The use of the flower powder and the incense for making ink is outside the scope of this post, since I want to focus on the process of making the incense.  As said above, the end of PGM XIII.1—343 says that the powder of the flowers is to be mixed with the incense and, presumably, sun vetch (fava beans) into nuggets of incense.  Making pellets like this is something I’ve done before, and was definitely done in the old world as well; while burning a combination of resins works, mixing them ahead of time along with a filler to produce more, thicker, or brighter smoke was often done as well.  However, some sort of liquid would be needed in order to steep and soften the resins and barks in order that they can be ground up; indeed, PGM XIII.646—734 says that, “having ground them all to a powder” (meaning both the flowers at minimum and likely also the incenses), one is to add “wine not mixed with seawater”.  This would moisten the incenses and flowers together, allowing them not only to be more fragrant and pungent, but also giving a bit of sugar to it as well, which would help the incense smoke more; the specific note of “not mixed with seawater” suggests that white wine would have been the preference, which would also line up with the Talmudic use of Cypriot or old white wine, dry and with a greater acidity, for the Temple incense.  The use of fava beans would then act as a binder and filler, giving the incense nuggets as a whole an earthy base to solidify on and would help stretch the use of scarce or expensive ingredients.
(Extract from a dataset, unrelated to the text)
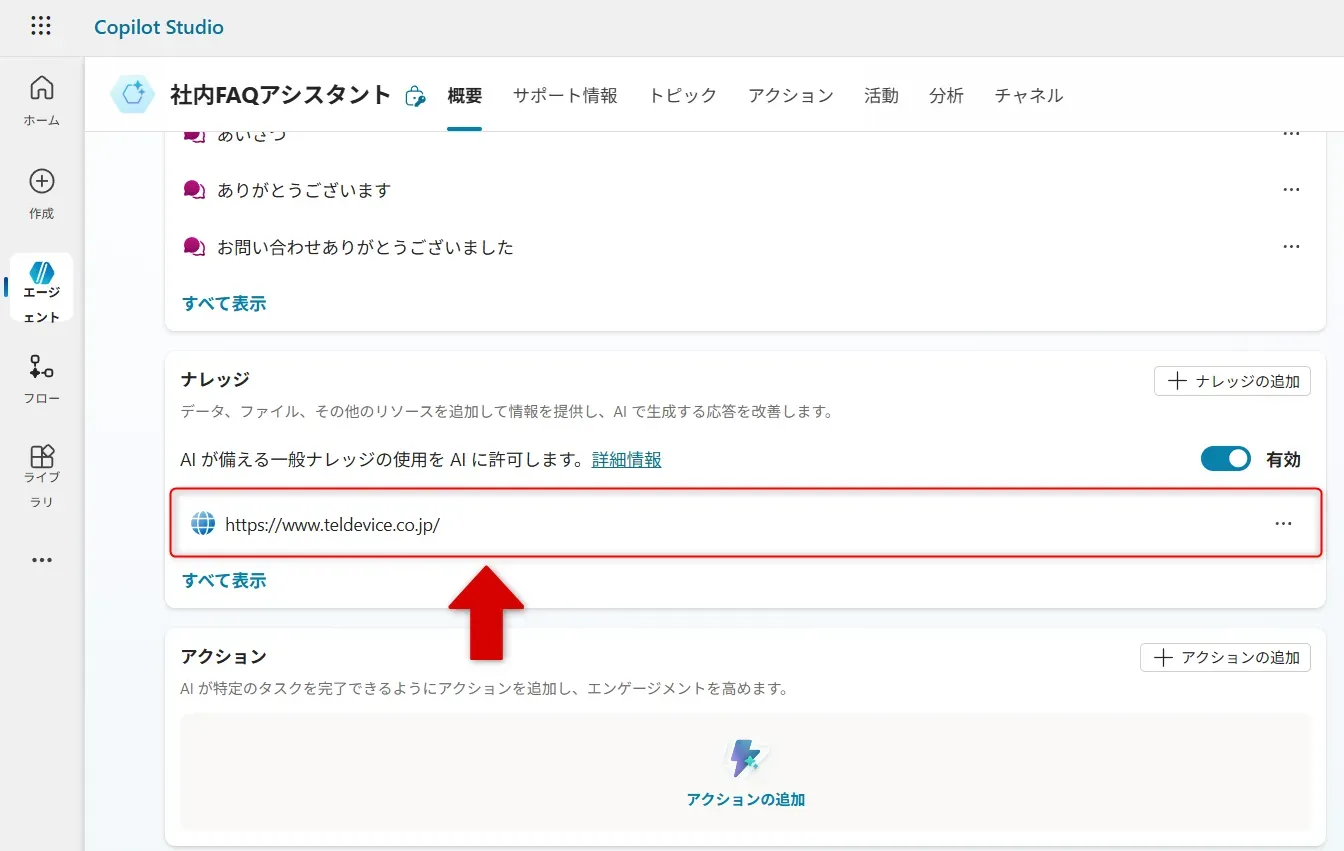Open the Agents section in sidebar
The width and height of the screenshot is (1344, 851).
pyautogui.click(x=42, y=288)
The process of soaking and mashing the ingredients, plus curing the nuggets once made (say, in a terracotta or clay container), would indeed take about three weeks, giving the magician enough time to have them ready by the time they were to be used.  What we end up with, essentially, is a type of PGM-specific kyphi, the sacred incense compound used in Egypt for both religious and medicinal purposes, which was also a blend of a variety of resins, flowers, barks, and so forth, many of which according to ancient authors are found in our ingredients above (and which, of course, have overlap with the incense and oil recipes given by the Book of Exodus which may also have been influenced by ancient Egyptian priestly practices).  Given the Egpytian priestly influence in PGM XIII, and the fact that we see the use of this incense both as a form of fumigation as well as a type of sacred medicine (when the ink used to write on the natron tablet is either licked off or washed off into wine and drunk), it’s clear that PGM XIII is really giving us a special type of Hermetic kyphi recipe.
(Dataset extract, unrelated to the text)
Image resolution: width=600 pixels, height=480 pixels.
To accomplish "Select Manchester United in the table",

Quantities, unfortunately, are missing from PGM XIII (as they often are from much of the rest of the PGM), so it’s unclear exactly how much of each incense or flower we should use, the ratio of incense and flowers to beans, and so forth, so some experimentation would be needed to come up with something that would resemble the incense of PGM XIII.  Off the top of my head (and I could be really wrong about it), I’d probably think a 2:1:3 ratio by weight would be appropriate for resins to flowers to beans, all having been soaked ahead of time in dry, strong white wine that is, of course, with no salt or salt water added.  Moreover, finding these ingredients can be hard; expensive perfumery is as expensive as ever, and while all the ingredients are still technically available, the fact that some of the ingredients (like costus and, increasingly, frankincense) are considered endangered makes getting hold of sufficient quantities exceptionally difficult.  It is possible to replace the use of raw resins and barks (and even the flowers, too!) with essential oils instead, which could then be used for both making incense (when mashed with fava beans soaked in wine) as well as making a PGM-style anointing oil.

I think I’ll keep an eye out for getting some more flowers later this summer.  It’s unclear how close to what the PGM author and I’ve described I can get, but it’s probably worth a shot.  Having a PGM-style temple incense (and maybe even an oil, if I were to go the essential oil route, or simply distill the resins and flowers into an oil without the wine and fava beans) could be useful, indeed.